## BEGIN Quoted passage
El resultado de Michigan confirmó que Romney sería el candidato ideal en unas elecciones pre 9-11 centradas en los programas económicos de los candidatos. Pero la variedad de debates en juego -seguridad nacional, contra-terrorismo, inmigración, política exterior, aborto, ética, integridad- hace más difícil trasladar la estrategia de Michigan a otros puntos de la Unión. Byron York, corresponsal de National Review en la Casa Blanca, reflexiona sobre el significado de los resultados de Michigan y el futuro de Romney. Why Romney Won
(...) Tony Paskus is an engineer with Ford Motor Company, born and raised in Michigan, and he doesn’t hesitate for a moment when asked why he voted for Mitt Romney. “I’m turning selfish this election,” Paskus tells me as we wait for Romney to make a victory speech at the Embassy Suites Hotel here in suburban Southfield. “I’m very selfish this time. I want somebody who will take care of Michigan.”
“Everybody’s been ignoring us,” Paskus continues. “The Senate, Congress in general, even our president has been ignoring us. And we’re hurting. So this is our best chance of somebody at least paying attention to what’s going on here.”
That somebody is Romney. And if you multiply those sentiments by a few hundred thousand, you have what happened in Michigan Tuesday. Michigan, suffering from high unemployment and general economic decline — they call it a “one-state recession” here — wants help. Romney promised more of it than anyone else.
When rival John McCain said — probably correctly — that some of the state’s lost automotive jobs wouldn’t come back, Romney answered, “Baloney.” He also promised the auto industry $20 billion in federal investment, along with relief from mileage standards and burdensome employee health-care costs. Looked at from the voter’s perspective, one candidate, McCain, offered Michiganders little understanding — the Michigan equivalent of McCain’s opposition to ethanol subsidies in Iowa — while the other, Romney, promised to throw them a life preserver. The guy with the life preserver won.
## END Quoted passage
Challenges:
**1)** In the article on Romney's Michigan win, how much federal investment did Romney promise the auto industry?
**2)** Print the passage of the article on Romney's Michigan win starting at "When rival John" and ending at "life preserver won.".
## BEGIN Provided data
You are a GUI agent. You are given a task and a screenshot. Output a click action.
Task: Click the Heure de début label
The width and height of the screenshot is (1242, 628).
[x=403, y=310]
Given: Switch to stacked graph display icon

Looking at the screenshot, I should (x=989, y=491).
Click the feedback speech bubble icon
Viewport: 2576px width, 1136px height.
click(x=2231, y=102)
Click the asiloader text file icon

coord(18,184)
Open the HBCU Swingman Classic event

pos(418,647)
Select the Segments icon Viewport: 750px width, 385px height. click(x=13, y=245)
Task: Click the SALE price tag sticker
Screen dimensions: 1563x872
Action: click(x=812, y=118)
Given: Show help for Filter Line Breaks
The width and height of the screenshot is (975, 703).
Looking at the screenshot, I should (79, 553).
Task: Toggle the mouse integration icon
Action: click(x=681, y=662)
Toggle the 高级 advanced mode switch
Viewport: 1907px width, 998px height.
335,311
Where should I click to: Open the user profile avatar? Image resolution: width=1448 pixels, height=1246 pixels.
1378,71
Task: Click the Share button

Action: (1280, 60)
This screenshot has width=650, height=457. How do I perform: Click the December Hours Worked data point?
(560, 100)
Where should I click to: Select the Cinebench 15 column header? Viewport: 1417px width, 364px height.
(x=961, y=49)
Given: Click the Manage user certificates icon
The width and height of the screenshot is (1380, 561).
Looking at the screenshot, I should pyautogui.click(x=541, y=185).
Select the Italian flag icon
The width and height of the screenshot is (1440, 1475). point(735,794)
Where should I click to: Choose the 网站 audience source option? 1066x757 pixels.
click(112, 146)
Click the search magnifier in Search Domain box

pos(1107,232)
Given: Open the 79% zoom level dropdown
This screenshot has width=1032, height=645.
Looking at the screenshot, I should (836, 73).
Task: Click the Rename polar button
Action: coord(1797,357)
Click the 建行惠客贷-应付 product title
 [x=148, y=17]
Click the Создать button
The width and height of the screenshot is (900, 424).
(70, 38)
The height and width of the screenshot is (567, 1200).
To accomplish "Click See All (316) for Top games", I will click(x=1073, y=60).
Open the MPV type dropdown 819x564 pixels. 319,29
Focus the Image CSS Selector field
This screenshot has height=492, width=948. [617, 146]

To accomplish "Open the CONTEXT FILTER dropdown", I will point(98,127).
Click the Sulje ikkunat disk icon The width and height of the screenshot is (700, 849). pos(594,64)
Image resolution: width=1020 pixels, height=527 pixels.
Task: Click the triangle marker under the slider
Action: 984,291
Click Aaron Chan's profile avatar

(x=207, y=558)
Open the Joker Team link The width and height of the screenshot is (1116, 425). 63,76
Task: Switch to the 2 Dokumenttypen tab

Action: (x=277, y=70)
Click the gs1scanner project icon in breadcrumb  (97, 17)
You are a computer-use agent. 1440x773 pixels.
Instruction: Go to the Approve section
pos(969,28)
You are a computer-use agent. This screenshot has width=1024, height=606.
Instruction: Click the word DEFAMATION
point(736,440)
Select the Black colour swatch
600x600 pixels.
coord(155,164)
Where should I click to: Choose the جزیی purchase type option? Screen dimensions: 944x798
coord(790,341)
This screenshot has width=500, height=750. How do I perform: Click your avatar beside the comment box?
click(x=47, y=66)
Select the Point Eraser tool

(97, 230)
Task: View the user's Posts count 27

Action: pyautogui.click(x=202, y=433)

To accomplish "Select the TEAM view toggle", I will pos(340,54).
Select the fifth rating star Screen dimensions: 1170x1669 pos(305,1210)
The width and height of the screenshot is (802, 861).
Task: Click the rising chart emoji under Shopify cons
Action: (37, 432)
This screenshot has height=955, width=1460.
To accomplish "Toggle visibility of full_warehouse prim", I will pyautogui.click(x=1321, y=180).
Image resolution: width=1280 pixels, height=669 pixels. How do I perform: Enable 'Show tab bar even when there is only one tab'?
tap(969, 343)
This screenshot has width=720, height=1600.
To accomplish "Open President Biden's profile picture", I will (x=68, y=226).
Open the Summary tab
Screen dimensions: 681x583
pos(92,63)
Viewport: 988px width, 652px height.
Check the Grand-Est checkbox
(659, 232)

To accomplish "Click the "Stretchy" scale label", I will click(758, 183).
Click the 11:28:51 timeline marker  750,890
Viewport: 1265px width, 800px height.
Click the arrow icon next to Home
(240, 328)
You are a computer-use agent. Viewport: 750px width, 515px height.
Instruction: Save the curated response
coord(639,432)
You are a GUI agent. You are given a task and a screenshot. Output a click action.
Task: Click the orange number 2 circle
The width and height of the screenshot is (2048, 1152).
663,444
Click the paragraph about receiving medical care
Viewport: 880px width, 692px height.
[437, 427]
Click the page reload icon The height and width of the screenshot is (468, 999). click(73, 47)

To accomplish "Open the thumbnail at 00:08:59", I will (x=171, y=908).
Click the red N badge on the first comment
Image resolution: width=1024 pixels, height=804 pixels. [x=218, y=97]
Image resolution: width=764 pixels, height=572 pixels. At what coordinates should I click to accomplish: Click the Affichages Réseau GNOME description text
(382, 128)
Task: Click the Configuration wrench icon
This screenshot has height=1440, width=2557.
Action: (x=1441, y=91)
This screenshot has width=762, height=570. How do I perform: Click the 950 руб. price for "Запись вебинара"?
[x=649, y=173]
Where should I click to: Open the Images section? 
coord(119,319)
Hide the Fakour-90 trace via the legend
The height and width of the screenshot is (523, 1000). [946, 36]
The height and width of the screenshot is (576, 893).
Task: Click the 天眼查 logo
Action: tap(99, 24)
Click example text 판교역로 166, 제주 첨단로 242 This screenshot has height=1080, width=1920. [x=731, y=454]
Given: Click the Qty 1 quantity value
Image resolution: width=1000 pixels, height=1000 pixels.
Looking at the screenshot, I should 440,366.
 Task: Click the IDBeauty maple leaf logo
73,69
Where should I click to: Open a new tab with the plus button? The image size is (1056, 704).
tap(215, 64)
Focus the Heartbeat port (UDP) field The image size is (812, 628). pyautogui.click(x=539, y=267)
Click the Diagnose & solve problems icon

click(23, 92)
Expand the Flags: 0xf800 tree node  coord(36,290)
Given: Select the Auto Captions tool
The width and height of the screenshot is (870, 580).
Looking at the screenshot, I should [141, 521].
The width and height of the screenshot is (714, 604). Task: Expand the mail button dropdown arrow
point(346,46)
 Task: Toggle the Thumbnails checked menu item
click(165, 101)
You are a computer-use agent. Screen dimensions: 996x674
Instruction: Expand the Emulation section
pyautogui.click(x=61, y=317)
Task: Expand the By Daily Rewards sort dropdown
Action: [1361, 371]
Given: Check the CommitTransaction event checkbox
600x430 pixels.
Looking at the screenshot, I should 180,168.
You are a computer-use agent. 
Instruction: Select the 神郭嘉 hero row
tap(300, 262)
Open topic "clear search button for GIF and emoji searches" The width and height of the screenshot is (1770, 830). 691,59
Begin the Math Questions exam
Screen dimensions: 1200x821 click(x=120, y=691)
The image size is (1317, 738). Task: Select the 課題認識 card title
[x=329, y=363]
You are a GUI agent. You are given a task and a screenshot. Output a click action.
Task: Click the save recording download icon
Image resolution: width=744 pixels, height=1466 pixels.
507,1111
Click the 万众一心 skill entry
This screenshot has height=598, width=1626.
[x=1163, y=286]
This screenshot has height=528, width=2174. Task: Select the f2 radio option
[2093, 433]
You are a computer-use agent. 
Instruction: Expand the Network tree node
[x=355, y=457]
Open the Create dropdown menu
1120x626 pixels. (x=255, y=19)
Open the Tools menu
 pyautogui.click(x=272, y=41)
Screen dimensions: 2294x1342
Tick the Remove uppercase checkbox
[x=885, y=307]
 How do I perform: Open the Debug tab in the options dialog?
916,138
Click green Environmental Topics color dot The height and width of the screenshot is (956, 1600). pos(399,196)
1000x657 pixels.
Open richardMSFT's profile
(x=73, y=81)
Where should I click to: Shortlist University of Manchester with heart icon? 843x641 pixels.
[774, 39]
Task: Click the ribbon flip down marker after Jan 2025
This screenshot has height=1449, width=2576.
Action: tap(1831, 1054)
## END Provided data
The solutions:
**1)** $20 billion.

**2)**
When rival John McCain said — probably correctly — that some of the state’s lost automotive jobs wouldn’t come back, Romney answered, “Baloney.” He also promised the auto industry $20 billion in federal investment, along with relief from mileage standards and burdensome employee health-care costs. Looked at from the voter’s perspective, one candidate, McCain, offered Michiganders little understanding — the Michigan equivalent of McCain’s opposition to ethanol subsidies in Iowa — while the other, Romney, promised to throw them a life preserver. The guy with the life preserver won.